Future Space Operations

The ESMC 2005 Study and Prospects for the Current Generation of Unmanned Space Launch Vehicles

According to the ESMC 2005 study plan (dated 6 March 1990), the written product would consist of three volumes: the management overview (Volume I), the narrative summary (Volume II), and a review of the planning processes and conclusions associated with each of the functional areas of study (Volume III). It must be emphasized that the effort was a study-not a plan in the formal sense. It was offered as a vision of the future and a proposal of what might be possible by the year 2005. As a local initiative, it did not enjoy national visibility, and its impact on Air Force decision-makers was debatable. Nevertheless, ESMC 2005 provided another look into the future of space operations at the Cape, and it deserves at least a brief review.
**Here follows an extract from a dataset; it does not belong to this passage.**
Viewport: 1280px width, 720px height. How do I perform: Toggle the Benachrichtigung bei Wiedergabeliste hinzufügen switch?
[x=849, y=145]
For our purposes, highlights from Volume III will suffice to cover the study.12

Figure 139: Structure and Feed System Commonality

According to "ESMC 2005," a future land use plan was developed to support the concentration of all launch pads along Heavy Launch Row (i.e., from Complex 46 at the eastern tip of the Cape northward to Complex 41). Under the plan, most of the land north of the Skid Strip and west of Heavy Launch Row would be reserved for vehicle processing and launch support operations. The area south of the Skid Strip would be used for payload processing and any vehicle processing overflow that could not be accommodated north to the Skid Strip. The pattern of development would make the best use of restricted real estate on the Cape, and it would provide the best protection for people and support facilities. In conjunction with the land use plan, the Cape's infrastructure would be expanded to provide new power distribution, roads, water supply and sewage treatment facilities for the new launch vehicle complexes and support facilities arrayed north and south of the Skid Strip. Since most of the existing infrastructure had been funded in piecemeal fashion over the previous four decades, the Cape's new infrastructure would be a major departure from the past. The Infrastructure Support Panel speculated that AFSPACECOM might underwrite the effort with new sources of capital investment. In any event, adequate support for the Cape's workload in 2005 would depend heavily on a modern infrastructure of roads and utilities.13

For forty years, the Cape's payload and launch processing facilities had been funded and constructed for specific launch vehicle and spacecraft programs. This customized approach to space missions caused needless duplication of facilities and ground equipment, and it spilled over into launch pad operations where extensive testing could tie up launch pads for weeks at a time. In retrospect, the whole approach was very inefficient and cumbersome. In the ESMC 2005 view, payloads and launch vehicles could be processed in automated "common use" facilities. While assembly and integration facilities might vary for classes of launch vehicles (e.g., small, medium and large), they could all share automated technologies that would remove all major integration activities from the pad. To break the grip of program-specific funding, a central authority would have to be set up to solicit funds to build "generic" complexes (e.g., a new consolidated launch operations control complex, a consolidated payload processing/encapsulation complex and a logistics and launch management center). Launch pads could be standardized for small, medium and large launch vehicles, and vehicle assembly complexes could be developed along those class lines.14

In line with the recommendations of the Infrastructure Support Panel, the Launch Processing Facilities Panel recommended Complex 17 be deactivated at the conclusion of the DELTA II program. That action would free up real estate at the south end of the Cape for industrial and administrative buildings. Thereafter, modern medium launch vehicles could lift off from any one of four austere generic launch complexes (e.g., complexes 12, 14, 16 and 36). Three other deactivated complexes (11, 13 and 15) could be reserved for future small launch vehicle operations. Unlike the medium launch pads, each of the small launch pads would get a new umbilical tower to support propellant tanking operations, pressurization and power requirements. Most of the small vehicle checkout and launch equipment would be set up at common use launch control facilities behind earth revetments near the pads. There was also some possibility that the Navy might develop Complex 46 as a small space launch complex in the future.15

The Launch Processing Facilities Panel also recommended that complexes 34 and 37 be reserved for Heavy Launch Vehicles (HLVs) for "an indefinite period." Another class of vehicles-Large Launch Vehicles (LLVs)- might be created to bridge the gap between the "old" TITAN IVs and the new modular HLVs. The LLVs could incorporate ALS technology and possibly lift payloads as heavy as 80,000 pounds into low-Earth orbit. If that strategy was followed, complexes 40 and 41 might be modified into LLV complexes around the turn of the century. Later, the Air Force could develop its class of HLVs to boost 100,000-pound to 250,000-pound payloads into orbit from Complex 34 and/or Complex 37.16

Figure 140: Map depicting possible Heavy Launch Vehicle Tow Route from the Skid Strip to Pads 34 and 37 (e.g., ALS Pads A and B)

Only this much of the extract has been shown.